Fortunately, the games get a whole lot better pretty quickly.

The rest of the Original Era features a more agile Lara Croft, with level designs that are bigger and more interesting. We don’t lose out on any of the supernatural nonsense of the first game, either. So, if you’re a fan of mythology and conspiracy theories, Tomb Raider and the other Original Era games will scratch your itch.

When you’re finished with Tomb Raider, it’s time to tackle the rest of the Original Era games. After that, you should play the Legend Era games (starting with Tomb Raider: Legend), followed by the Survivor Era games. Here’s our recommended playlist:

Why You Should Start With Tomb Raider: Legend

The first reboot began in 2006 with Tomb Raider: Legend and occupies a sort of middle ground between the OG trilogy and the modern reboot. This arc offers slicker visuals and is more combat-oriented than the Original Era without losing the mind-bending puzzles and challenging platforming.

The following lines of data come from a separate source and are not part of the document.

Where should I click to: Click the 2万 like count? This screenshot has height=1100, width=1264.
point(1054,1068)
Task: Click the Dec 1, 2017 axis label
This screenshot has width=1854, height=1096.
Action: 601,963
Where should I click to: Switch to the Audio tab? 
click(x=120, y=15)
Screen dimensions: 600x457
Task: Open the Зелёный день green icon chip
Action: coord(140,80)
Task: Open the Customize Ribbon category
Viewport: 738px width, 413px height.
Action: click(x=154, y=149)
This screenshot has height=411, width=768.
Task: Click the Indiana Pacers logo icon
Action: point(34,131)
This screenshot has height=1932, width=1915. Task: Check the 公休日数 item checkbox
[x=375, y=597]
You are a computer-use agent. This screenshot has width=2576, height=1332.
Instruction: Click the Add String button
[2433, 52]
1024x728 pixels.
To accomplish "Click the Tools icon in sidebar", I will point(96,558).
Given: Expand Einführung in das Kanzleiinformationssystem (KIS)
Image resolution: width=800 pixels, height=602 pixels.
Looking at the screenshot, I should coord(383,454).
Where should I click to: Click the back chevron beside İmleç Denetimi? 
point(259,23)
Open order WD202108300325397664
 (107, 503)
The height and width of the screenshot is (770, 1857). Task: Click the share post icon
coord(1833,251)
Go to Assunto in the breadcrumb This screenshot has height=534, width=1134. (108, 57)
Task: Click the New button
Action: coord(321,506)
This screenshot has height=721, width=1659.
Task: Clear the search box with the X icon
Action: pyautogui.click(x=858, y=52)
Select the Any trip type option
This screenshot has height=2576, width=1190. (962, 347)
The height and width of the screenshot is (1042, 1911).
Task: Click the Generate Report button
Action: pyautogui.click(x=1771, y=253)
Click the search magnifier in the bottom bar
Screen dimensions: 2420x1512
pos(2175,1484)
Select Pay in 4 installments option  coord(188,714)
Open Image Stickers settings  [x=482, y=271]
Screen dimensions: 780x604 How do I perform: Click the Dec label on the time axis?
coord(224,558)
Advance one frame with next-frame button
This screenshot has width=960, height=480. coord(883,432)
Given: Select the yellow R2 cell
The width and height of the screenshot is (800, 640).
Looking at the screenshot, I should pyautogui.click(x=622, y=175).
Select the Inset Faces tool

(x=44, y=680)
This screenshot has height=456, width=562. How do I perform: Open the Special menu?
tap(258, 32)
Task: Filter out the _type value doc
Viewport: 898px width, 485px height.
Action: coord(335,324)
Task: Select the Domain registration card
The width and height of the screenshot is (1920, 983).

The first reboot arc, also known as the Legend Era, explores the origins of Lara Croft for the first time. Rather than a hard reset, the Legend Era incorporates elements from the Original Era’s story, adding in a new supporting cast and a new backstory to flesh out its world.

Set before the events of Tomb Raider: Anniversary (the 2007 remake of the original Tomb Raider), Tomb Raider: Legend reimagines Lara as a renowned archeologist haunted by the mystery of her parents’ disappearances. On a tip from a friend, she sets off to Bolivia to uncover the truth behind her mother’s death.

Legend Era Lara Croft is the most acrobatic version of the franchise heroine. The new “fluid movement” system freed her from the grids of the Original Era, making navigating the bigger, more varied levels of Legend a lot easier. This also made the platforming and sneaking sections less frustrating than in the Original Era.

Combat, too, was totally revamped. Handcrafted animations and a renewed emphasis on Lara’s acrobatic prowess made it much easier to pull off the rolls and flips that she’s known for.

Unlike the Original Era, Tomb Raider: Legend and the rest of the Legend Era are still largely playable by modern standards. The graphics certainly show their age, but they’re a massive improvement over the blurry textures and basic models in the OG series.

Crucially, Tomb Raider: Legend still retains the mythology-focused narrative elements that made the Original Era games so fun and fresh. And while combat is more important than before, it’s still second fiddle to the thrilling exploration and clever puzzle designs.

After Tomb Raider: Legend, you should play through the rest of the Legend Era. Then, we recommend playing the Original Era games before taking on the series’ modern reboot trilogy.